### DIRECTIONS FOR THIS TASK
The answer must consist solely of the lines from the one containing "This screenshot has" through the last line of the records, set down exactly and without any pictures.
────────────────
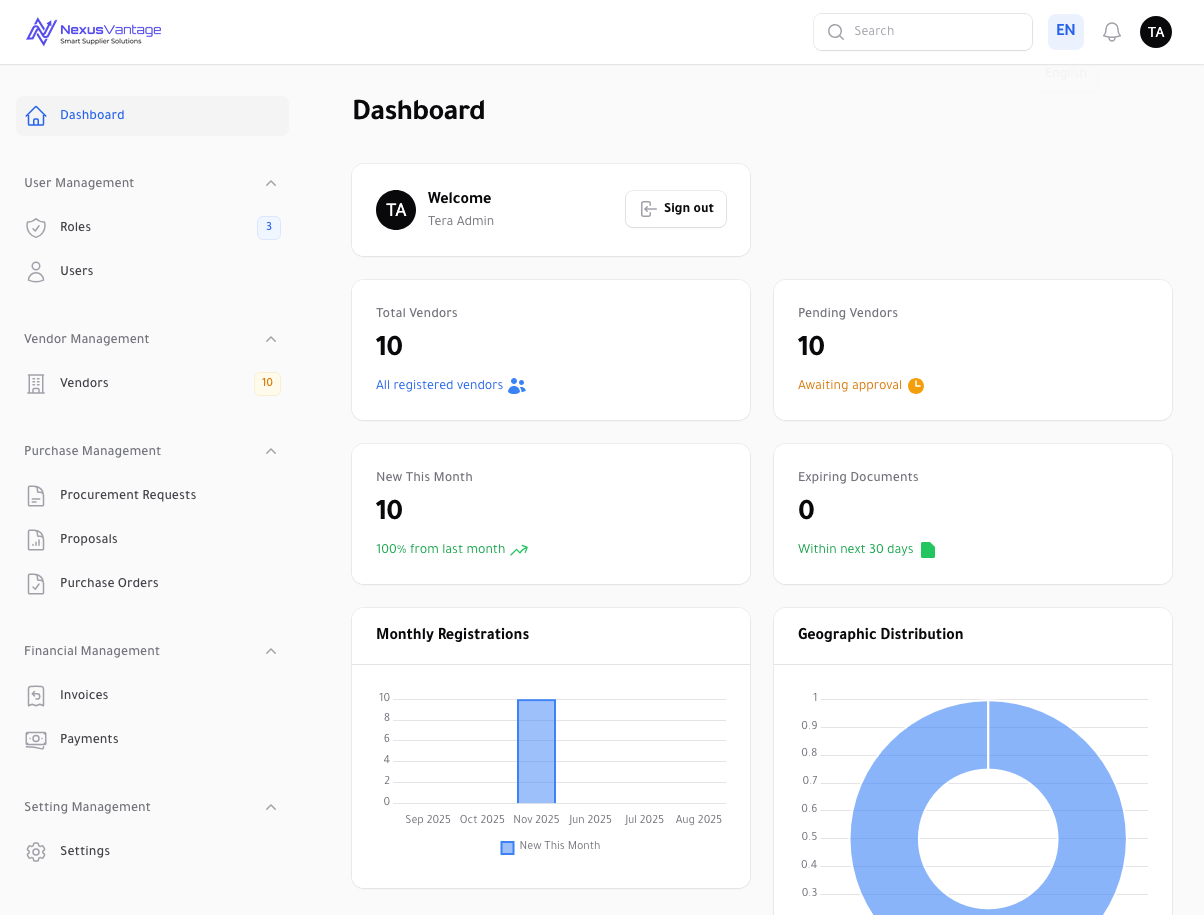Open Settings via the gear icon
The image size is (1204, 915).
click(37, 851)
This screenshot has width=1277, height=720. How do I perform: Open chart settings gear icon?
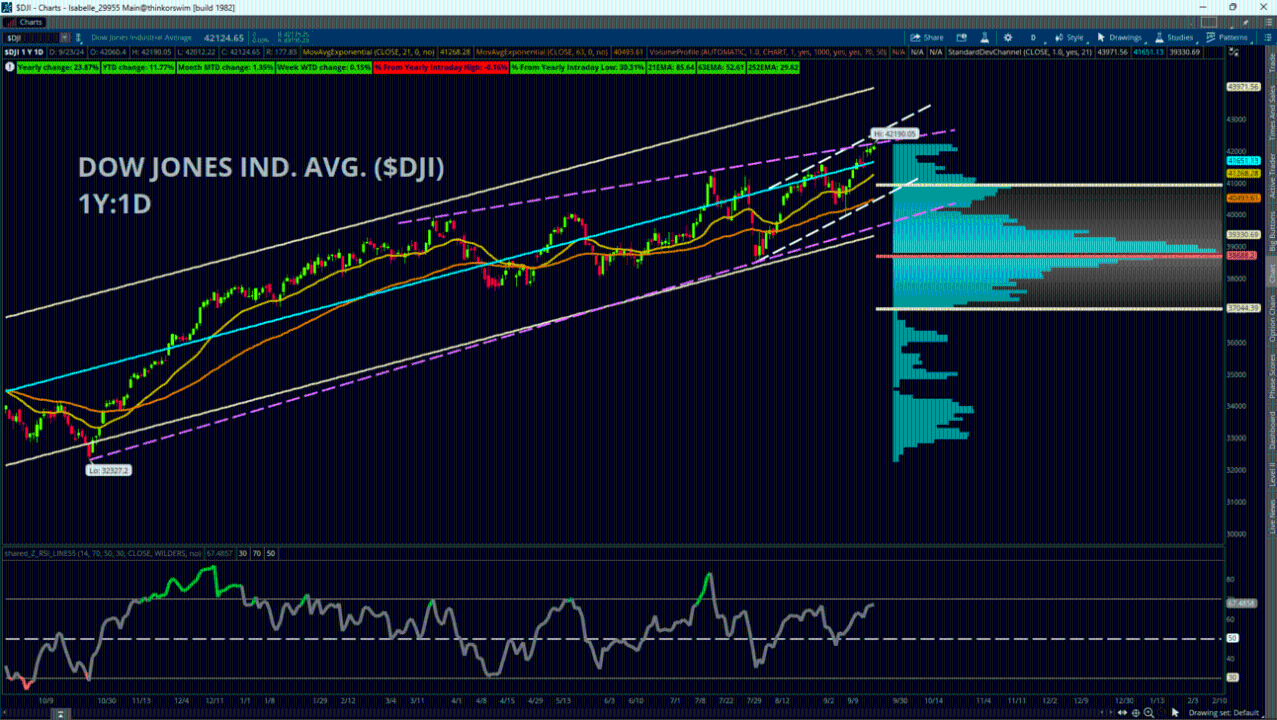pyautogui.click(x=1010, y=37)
────────────────
### EXERCISE RESPONSE
This screenshot has width=1277, height=720. How do I perform: Open chart settings gear icon?
pyautogui.click(x=1010, y=37)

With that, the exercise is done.